Another newer tendinopathy treatment option under study is the topical nitroglycerin patch. Normally indicated to treat chest pain (angina), the patch is not widely used off-label to treat tendinopathies, but Dr. Dimeff has found it effective in his patients. Nitroglycerin dilates blood vessels and increases blood flow to the tendons. It also increases levels of nitric oxide, which may stimulate healing.

Dr. Dimeff typically prescribes the patch for three months. The patch is easy to use, is relatively inexpensive and carries few side effects (headache and dizziness are the most common). However, nitroglycerin can lower blood pressure, and patients on blood-pressure medications should talk to their physician or cardiologist before using it.

While these newer therapies offer promise in treating tendinopathies, they can require several weeks of treatment, and they don't eliminate the need for physical therapy and rehabilitation, Dr. Dimeff said.

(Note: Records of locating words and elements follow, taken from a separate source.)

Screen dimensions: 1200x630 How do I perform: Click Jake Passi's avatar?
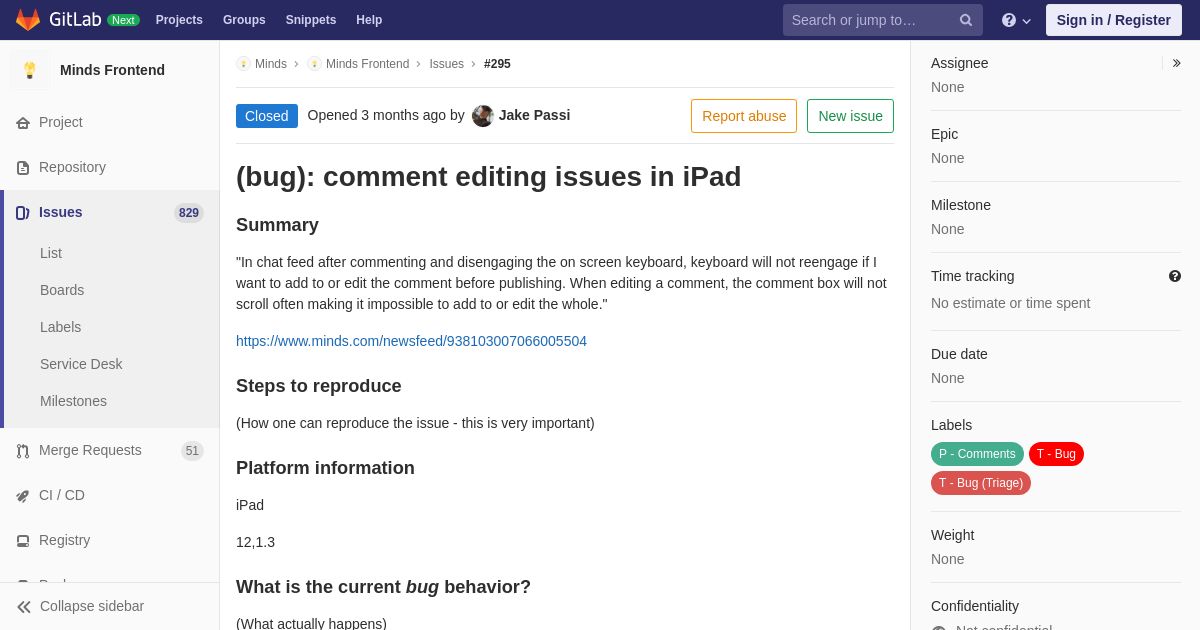click(483, 116)
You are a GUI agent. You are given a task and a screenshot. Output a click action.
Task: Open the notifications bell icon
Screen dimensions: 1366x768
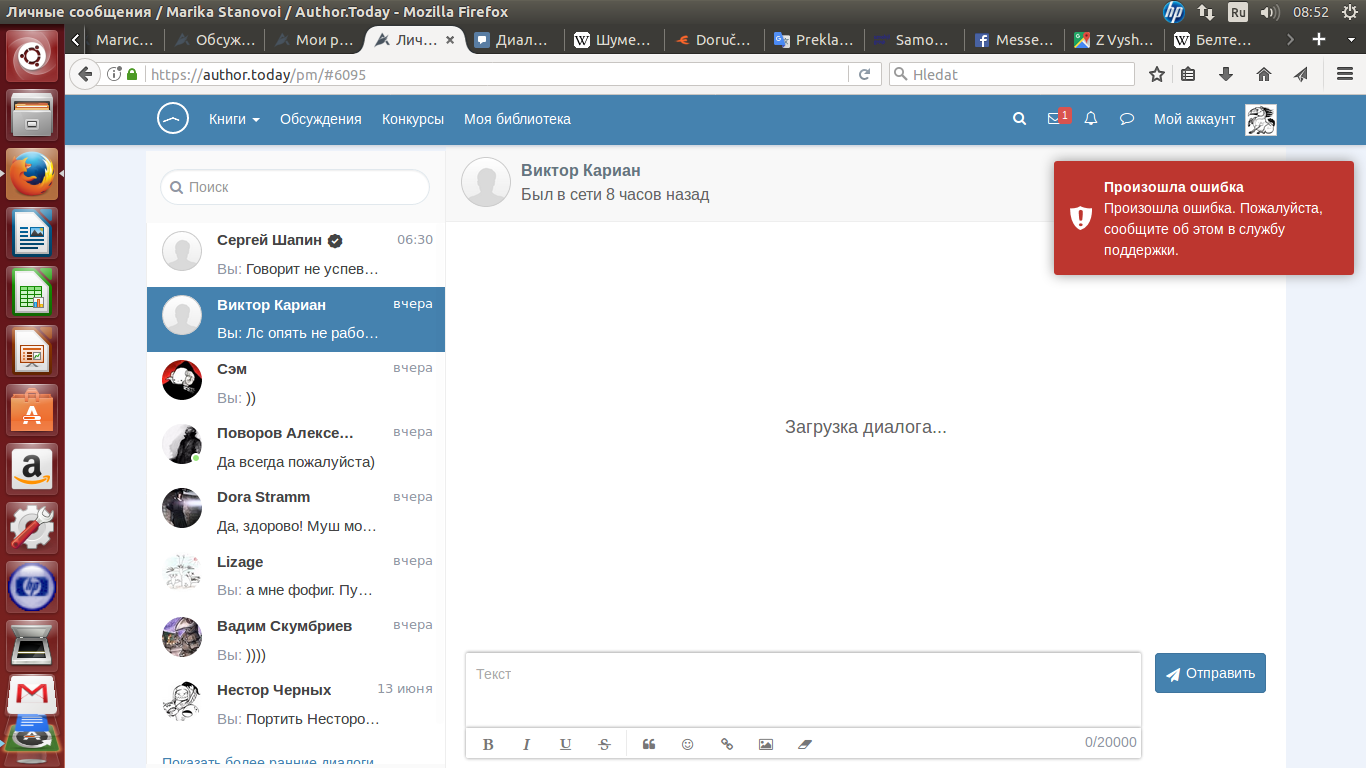coord(1091,118)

"The important thing is to stick with the program and don't jump from doctor to doctor. Go to somebody who's listening to you and willing to try some of these other new things," he said. "And, I can't emphasize enough the importance of the rehab exercises. With all of these newer treatments, you still have to be doing the rehab exercises."

What You Can Do

- Use moist heat to warm up your problem tendon before exercising. Afterward, apply ice and wrap the tendon with a compression strap or sleeve.

- Use simple analgesics such as ibuprofen, naproxen or acetaminophen before activity and as needed.

- If your tendon pain is sports-related, make sure your tennis racquet, golf clubs or other equipment is sized correctly for you, and have a pro analyze your swing to make sure it's not causing your pain.

- Talk to your doctor about physical therapy, and work with your physical therapist to learn eccentric exercises that elongate and strengthen muscles and tendons.

- Ask your physician if newer tendinopathy treatments such as shockwave therapy, autologous blood injections or nitroglycerin patches are right for you.